### The data
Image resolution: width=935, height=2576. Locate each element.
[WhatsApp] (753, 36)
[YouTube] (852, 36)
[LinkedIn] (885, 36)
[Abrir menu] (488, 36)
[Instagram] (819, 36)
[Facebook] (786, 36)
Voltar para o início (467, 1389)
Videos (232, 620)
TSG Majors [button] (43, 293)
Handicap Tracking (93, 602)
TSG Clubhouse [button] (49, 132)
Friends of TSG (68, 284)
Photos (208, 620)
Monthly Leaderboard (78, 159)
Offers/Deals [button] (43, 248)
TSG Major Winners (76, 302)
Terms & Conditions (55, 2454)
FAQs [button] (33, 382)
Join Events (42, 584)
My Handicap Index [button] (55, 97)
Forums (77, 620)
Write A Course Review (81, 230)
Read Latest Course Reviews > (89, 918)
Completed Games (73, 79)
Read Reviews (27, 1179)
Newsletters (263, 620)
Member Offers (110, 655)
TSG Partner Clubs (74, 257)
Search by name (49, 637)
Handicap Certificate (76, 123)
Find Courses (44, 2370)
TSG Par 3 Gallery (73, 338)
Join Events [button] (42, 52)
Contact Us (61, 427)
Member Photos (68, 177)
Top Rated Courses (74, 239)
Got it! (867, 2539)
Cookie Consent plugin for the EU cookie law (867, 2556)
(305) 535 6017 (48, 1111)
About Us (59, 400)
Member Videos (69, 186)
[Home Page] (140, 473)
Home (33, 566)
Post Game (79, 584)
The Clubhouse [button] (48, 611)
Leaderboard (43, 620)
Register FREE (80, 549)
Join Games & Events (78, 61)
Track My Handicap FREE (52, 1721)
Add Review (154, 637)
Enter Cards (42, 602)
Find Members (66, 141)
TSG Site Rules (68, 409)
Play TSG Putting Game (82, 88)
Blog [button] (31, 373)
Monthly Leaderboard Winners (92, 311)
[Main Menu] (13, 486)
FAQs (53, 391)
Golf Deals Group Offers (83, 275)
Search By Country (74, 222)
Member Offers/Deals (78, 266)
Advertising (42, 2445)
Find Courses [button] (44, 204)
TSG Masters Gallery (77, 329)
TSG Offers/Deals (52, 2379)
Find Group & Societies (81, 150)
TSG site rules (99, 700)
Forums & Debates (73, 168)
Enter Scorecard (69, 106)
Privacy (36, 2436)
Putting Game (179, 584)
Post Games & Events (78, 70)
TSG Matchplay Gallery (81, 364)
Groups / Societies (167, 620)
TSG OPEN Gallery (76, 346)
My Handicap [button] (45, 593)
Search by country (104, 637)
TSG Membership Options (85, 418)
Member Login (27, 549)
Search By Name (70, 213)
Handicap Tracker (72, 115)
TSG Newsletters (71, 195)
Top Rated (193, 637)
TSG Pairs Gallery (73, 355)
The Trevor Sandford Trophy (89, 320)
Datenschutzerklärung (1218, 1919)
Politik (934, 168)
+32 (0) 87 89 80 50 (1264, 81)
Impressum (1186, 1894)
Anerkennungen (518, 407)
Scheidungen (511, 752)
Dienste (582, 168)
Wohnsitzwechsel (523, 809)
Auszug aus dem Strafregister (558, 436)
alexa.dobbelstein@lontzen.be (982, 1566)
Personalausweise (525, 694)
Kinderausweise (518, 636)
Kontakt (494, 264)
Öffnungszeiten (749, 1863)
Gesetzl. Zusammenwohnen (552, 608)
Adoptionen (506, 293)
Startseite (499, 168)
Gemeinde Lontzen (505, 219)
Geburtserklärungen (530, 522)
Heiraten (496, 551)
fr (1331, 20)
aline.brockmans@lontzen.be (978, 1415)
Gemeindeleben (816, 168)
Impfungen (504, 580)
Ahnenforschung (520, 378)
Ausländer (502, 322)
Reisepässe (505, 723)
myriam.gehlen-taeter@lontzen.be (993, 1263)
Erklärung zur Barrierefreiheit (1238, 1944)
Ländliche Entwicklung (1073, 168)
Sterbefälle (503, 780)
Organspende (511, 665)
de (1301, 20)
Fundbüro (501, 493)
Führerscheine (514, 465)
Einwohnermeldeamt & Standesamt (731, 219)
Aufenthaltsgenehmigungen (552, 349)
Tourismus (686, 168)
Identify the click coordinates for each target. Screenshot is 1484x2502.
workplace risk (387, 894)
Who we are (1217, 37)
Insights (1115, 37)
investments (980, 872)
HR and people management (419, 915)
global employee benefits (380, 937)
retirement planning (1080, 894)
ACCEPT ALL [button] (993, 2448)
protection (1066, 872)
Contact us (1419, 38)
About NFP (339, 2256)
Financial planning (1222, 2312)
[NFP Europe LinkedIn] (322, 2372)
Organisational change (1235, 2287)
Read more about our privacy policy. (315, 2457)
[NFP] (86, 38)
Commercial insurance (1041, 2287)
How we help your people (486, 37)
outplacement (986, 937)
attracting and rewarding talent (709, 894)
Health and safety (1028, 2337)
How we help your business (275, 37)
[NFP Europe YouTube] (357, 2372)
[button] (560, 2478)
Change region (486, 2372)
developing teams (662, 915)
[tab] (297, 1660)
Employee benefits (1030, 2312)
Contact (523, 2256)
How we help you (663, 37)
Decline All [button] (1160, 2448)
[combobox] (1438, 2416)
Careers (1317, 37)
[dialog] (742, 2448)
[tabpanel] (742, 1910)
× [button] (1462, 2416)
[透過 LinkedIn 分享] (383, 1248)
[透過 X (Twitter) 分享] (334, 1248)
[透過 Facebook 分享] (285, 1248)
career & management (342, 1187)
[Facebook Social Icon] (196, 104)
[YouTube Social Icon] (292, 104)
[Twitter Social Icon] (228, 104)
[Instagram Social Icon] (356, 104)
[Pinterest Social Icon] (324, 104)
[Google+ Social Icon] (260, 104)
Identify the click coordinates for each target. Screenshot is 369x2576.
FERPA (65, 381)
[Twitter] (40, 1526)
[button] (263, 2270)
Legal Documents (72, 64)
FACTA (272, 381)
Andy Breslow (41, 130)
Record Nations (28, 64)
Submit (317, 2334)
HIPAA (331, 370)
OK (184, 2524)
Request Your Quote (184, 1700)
######
How to complete this task —
What is the number of lines in the material above that carry the word "each"? Respond with that count and nothing more.

Exercise result —
3